Financial markets are giving up on further UK rate cuts...

According to financial markets, the Bank of England’s rate-cutting cycle is virtually over. Investors are pricing little more than one 25 basis-point cut and not until next April. Not for the first time, markets think the UK’s inflation problem is likely to be more enduring than elsewhere.

They aren’t alone. The Bank itself has turned more cautious this summer, as higher food prices have driven headline inflation to almost 4%. The good news is we’re almost certainly close to the peak, but we aren’t likely to see CPI dip much below current levels before year-end. Scarred by the experience of the 2022 energy crisis, the BoE and particularly its Chief Economist, Huw Pill, are worried that we could be on the verge of another persistent bout of above-target inflation.

We think those fears are overblown, not least because, unlike that episode, the jobs market is in a much more fragile state, limiting the ability of workers to shield their disposable incomes through higher pay. Markets, we think, are underpricing the extent of the Bank’s easing cycle that’s still to come. Comments from both hawks and doves at the BoE have emphasised that further cuts are likely.

Markets think UK rates will fall less far than in the US

Source: Macrobond, ING
 

We now expect the next cut in February

Timing is admittedly less clear. We no longer expect the next cut in November.

But by December, the data should be in a more comfortable position for the Bank. Our forecasts for service-sector inflation – the bit of the basket officials are usually most focused on – are roughly half a percentage-point below the BoE’s projections.

We also expect private-sector wage growth – currently 4.7% - to fall to within a whisker of 4% in data available before December’s meeting, and below by February’s. Admittedly, this is already reflected in the Bank’s forecasts. But having consistently failed to fall as fast as officials expect, simply seeing wage growth come down in line with expectations would be a major reassurance.
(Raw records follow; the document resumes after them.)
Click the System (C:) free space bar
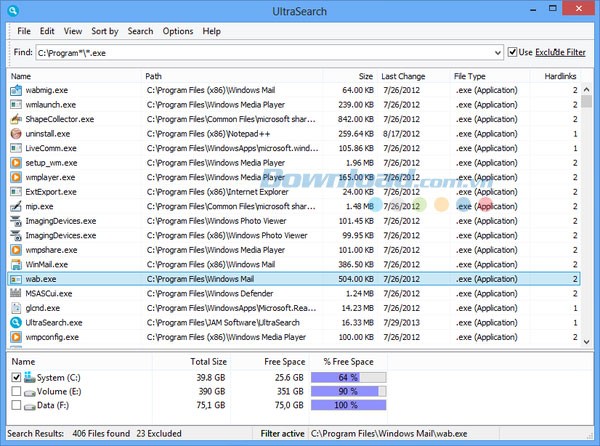Image resolution: width=600 pixels, height=446 pixels. click(348, 378)
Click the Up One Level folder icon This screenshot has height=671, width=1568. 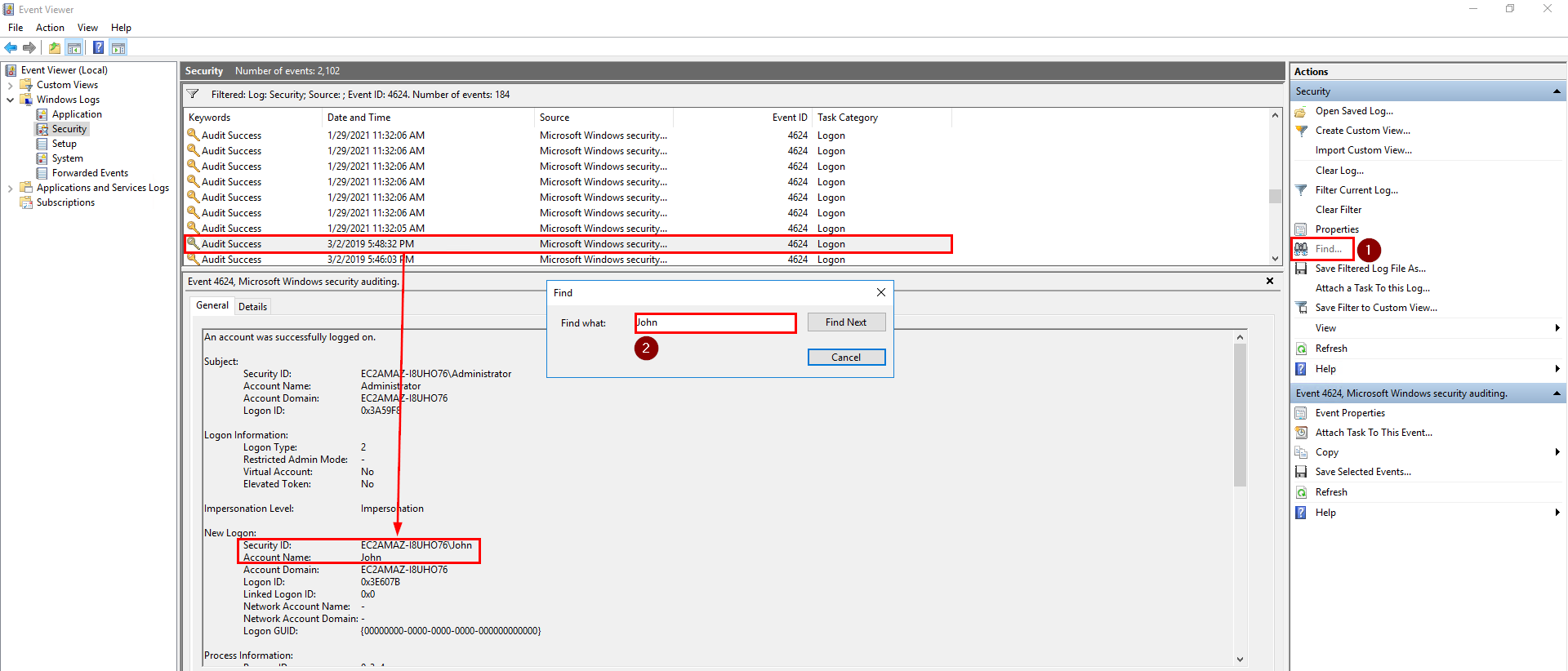coord(54,47)
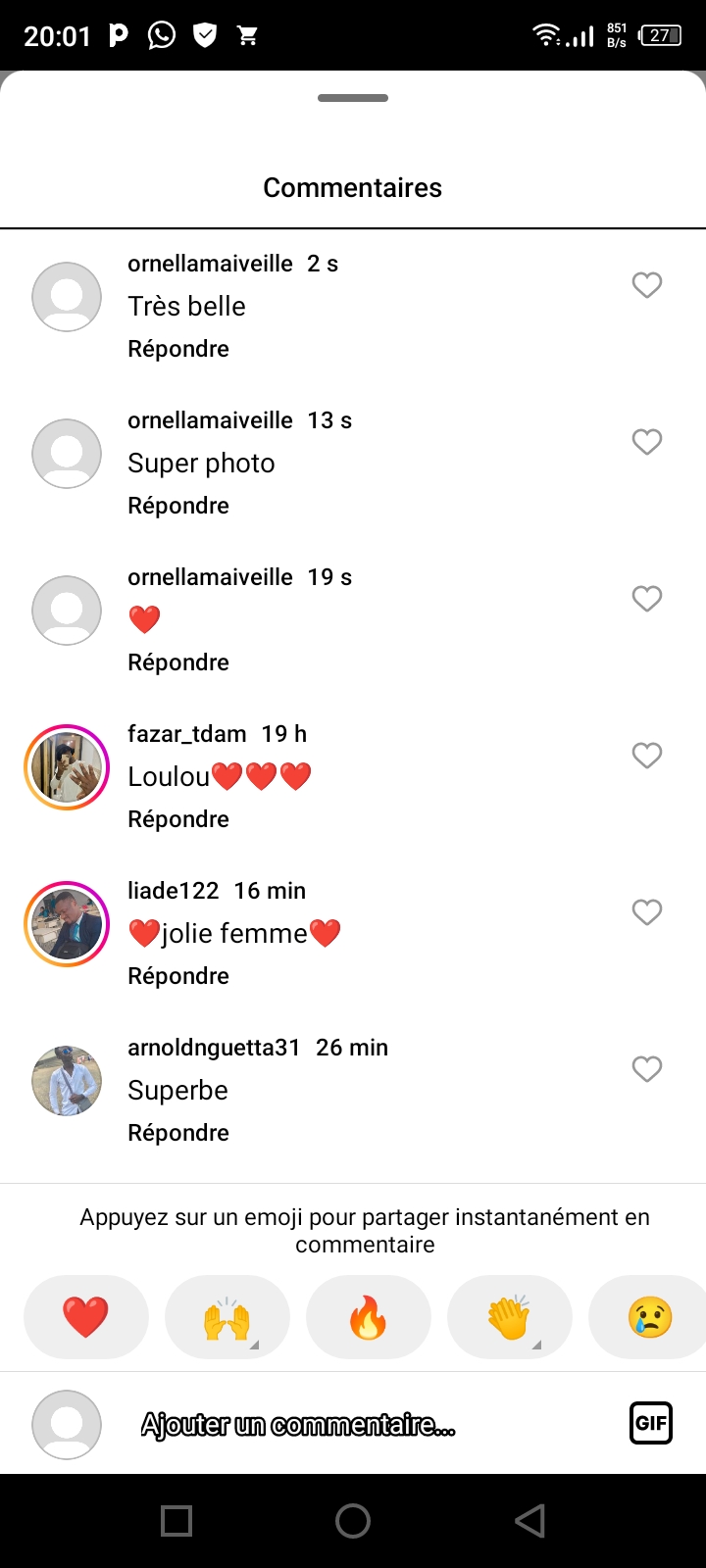Reply to the "Très belle" comment
Viewport: 706px width, 1568px height.
(x=178, y=349)
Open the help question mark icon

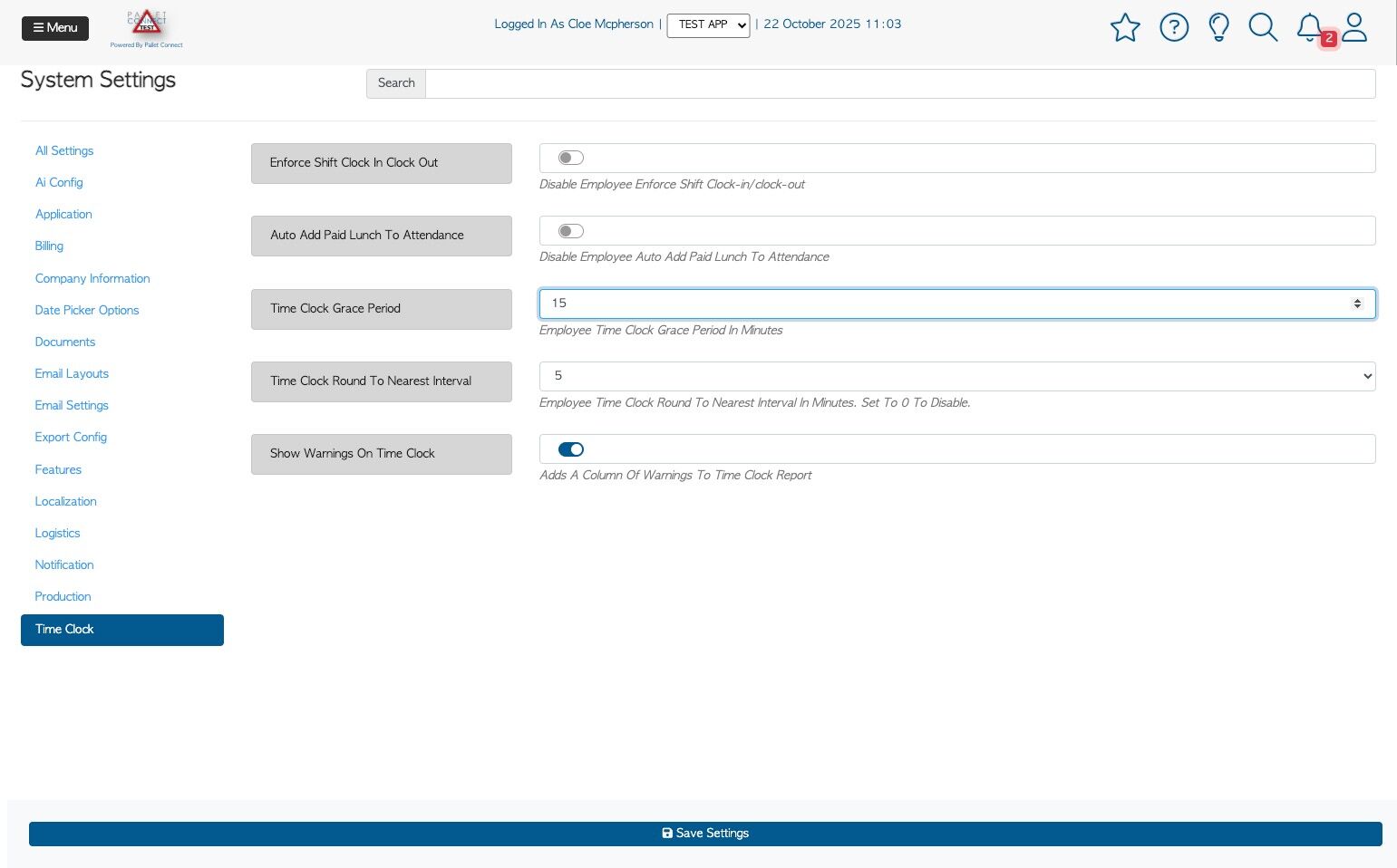coord(1174,27)
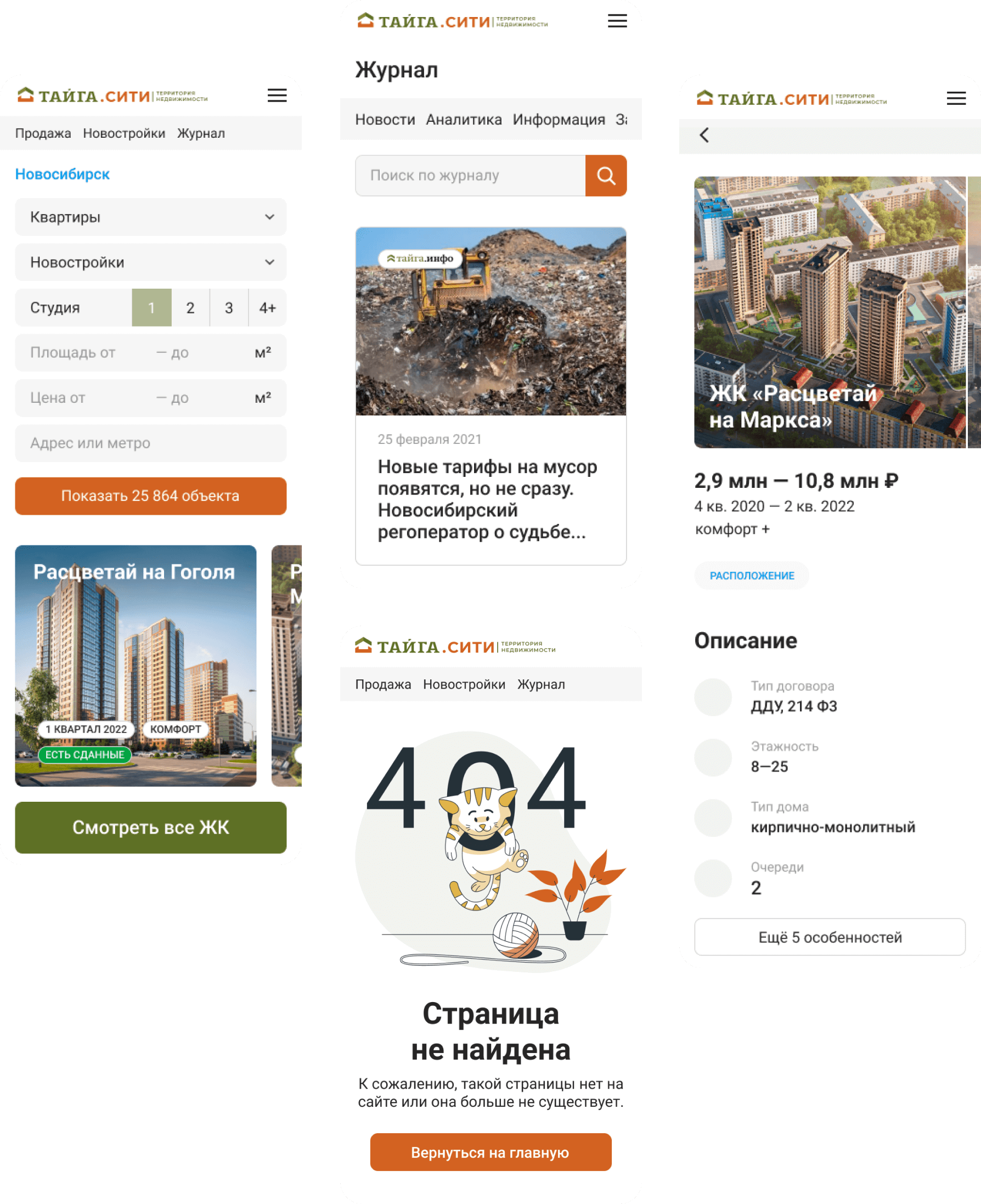The width and height of the screenshot is (981, 1204).
Task: Expand Ещё 5 особенностей list
Action: tap(830, 937)
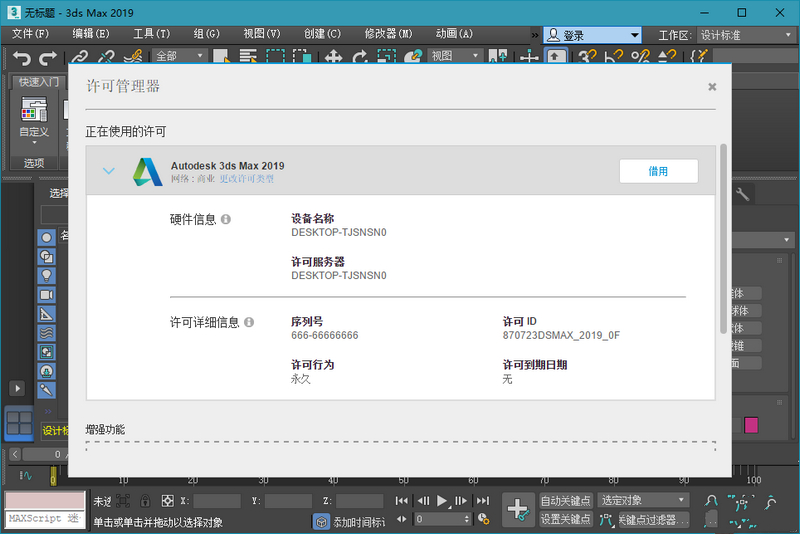Toggle the lights display filter icon
This screenshot has height=534, width=800.
[47, 275]
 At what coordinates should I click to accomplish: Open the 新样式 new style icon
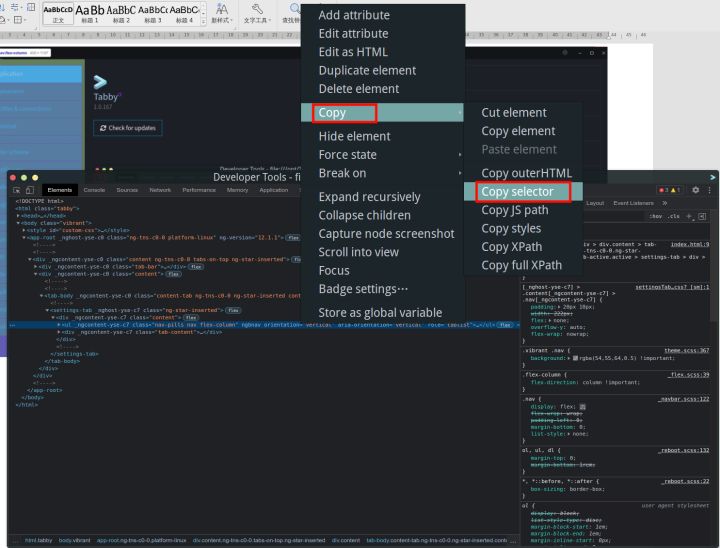click(222, 13)
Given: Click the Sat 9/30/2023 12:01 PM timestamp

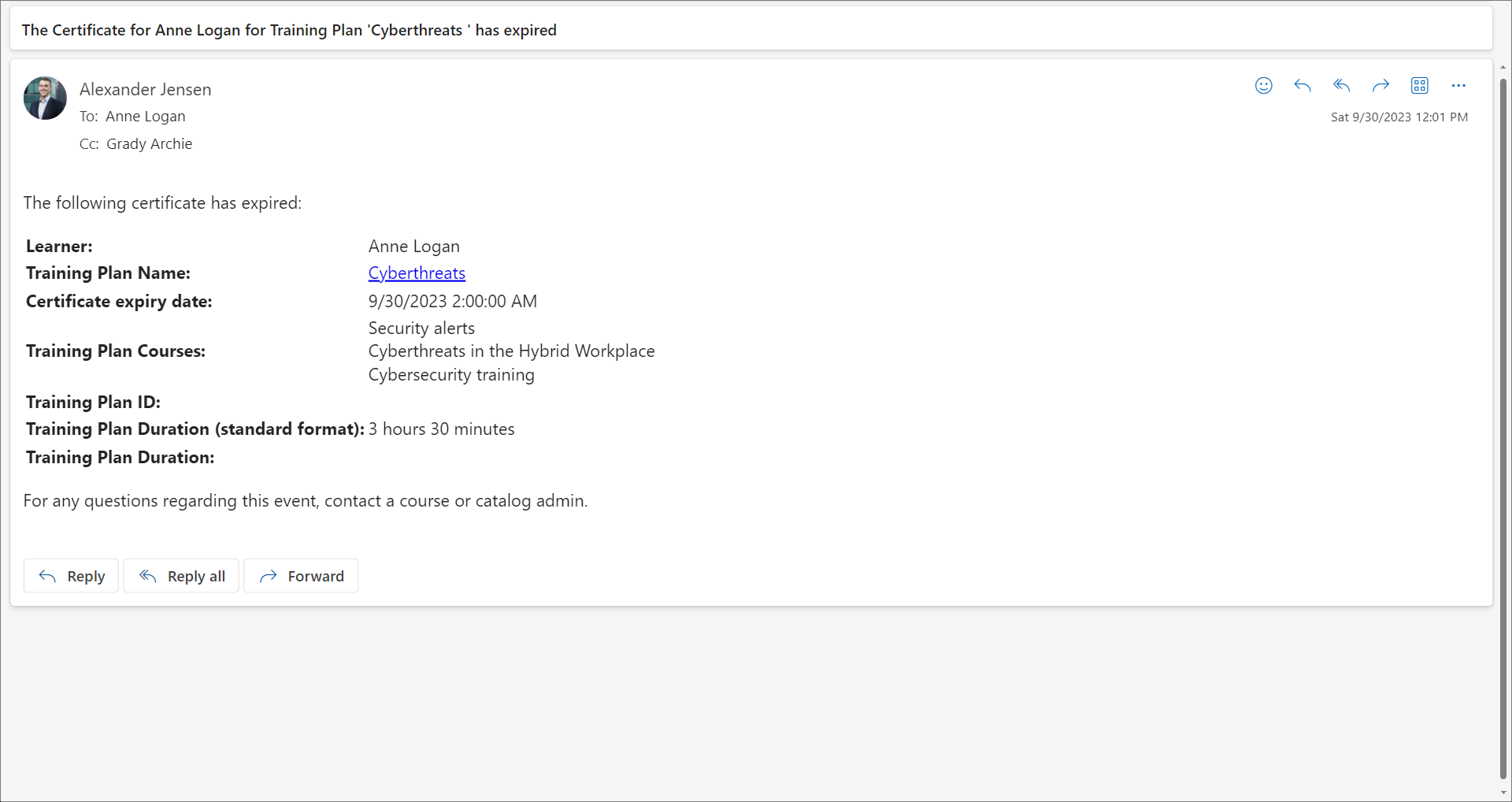Looking at the screenshot, I should 1399,117.
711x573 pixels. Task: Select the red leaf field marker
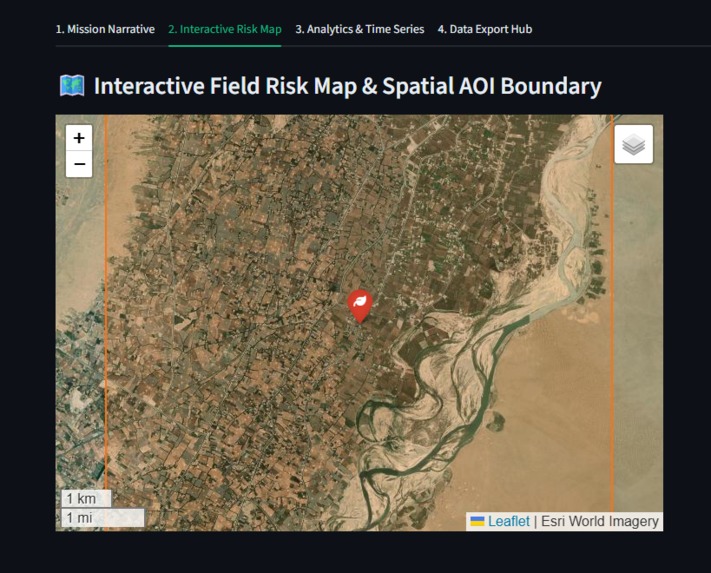pos(360,306)
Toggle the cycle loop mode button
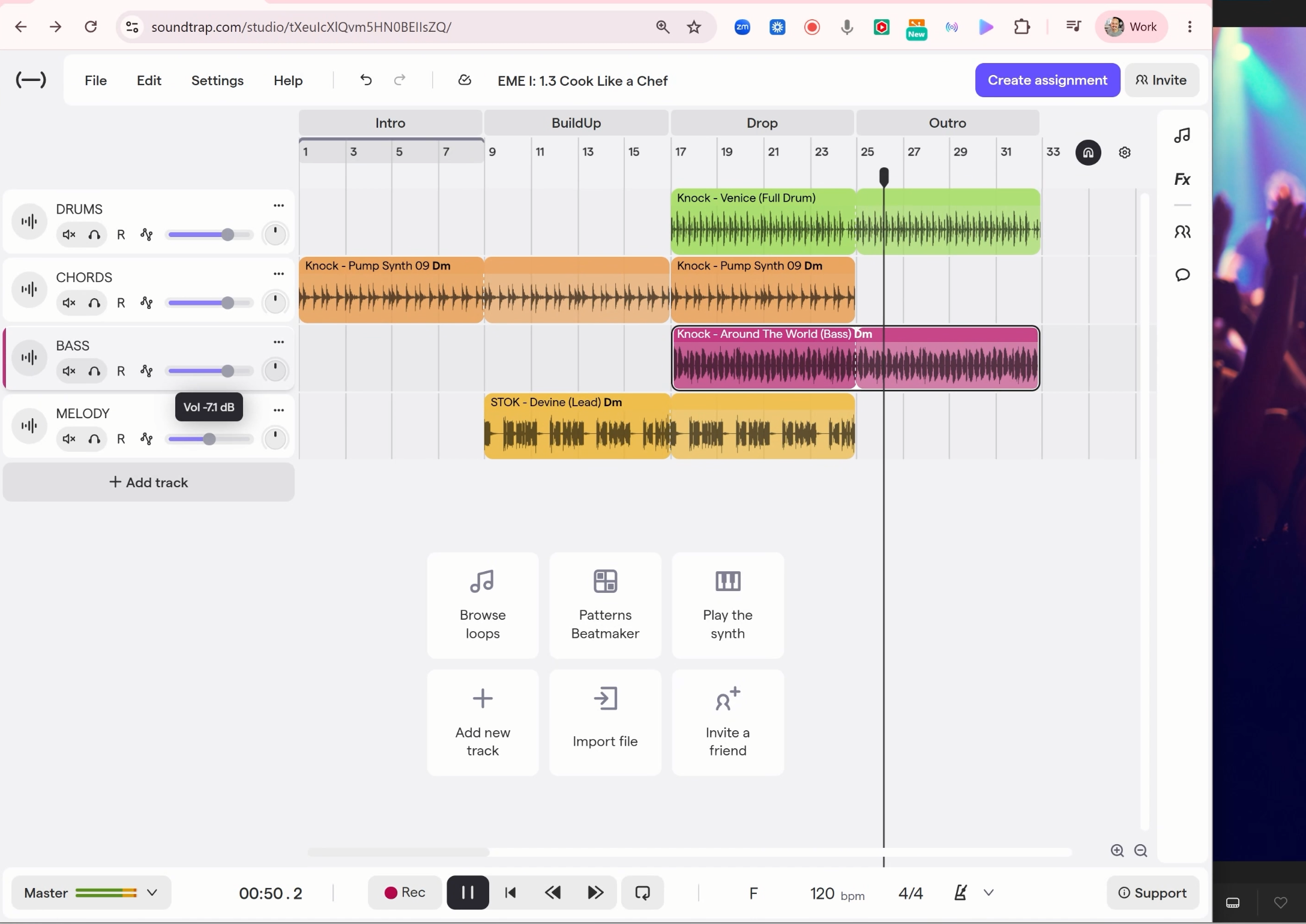The width and height of the screenshot is (1306, 924). point(642,893)
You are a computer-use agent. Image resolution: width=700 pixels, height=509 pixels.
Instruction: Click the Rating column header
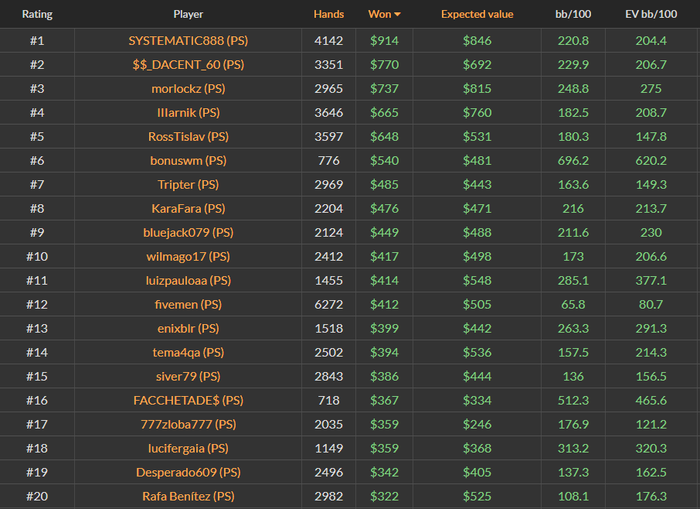(x=37, y=15)
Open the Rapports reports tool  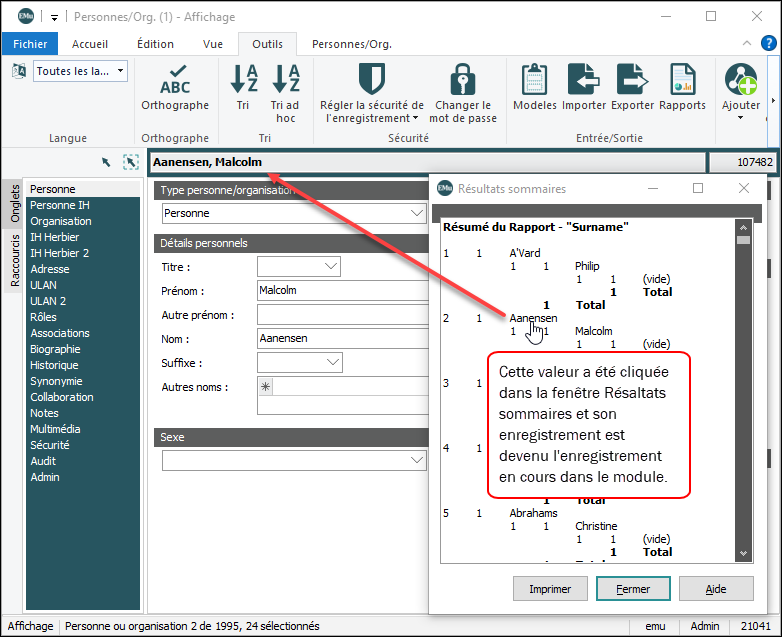682,79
Then there’s the budget, which should add to the case for further easing. Tax hikes are widely expected, yet the details matter. Given the Bank’s extreme focus on headline rates of inflation, officials would likely take a dim view of any measures that add to it, even if, in the longer term, tax hikes tend to alleviate price pressure. The BoE will also be monitoring spending plans and whether next year’s budgets get a top-up. If they don’t, then government expenditure should be much less of a support to the economy in 2026 than it has been in 2025 so far.

Where does that leave our forecasts? We’ve taken out a November cut, but December is possible. However, we narrowly favour February for the next move, on the basis that headline inflation should be a little lower at the start of next year. In total, we expect three rate cuts in 2026.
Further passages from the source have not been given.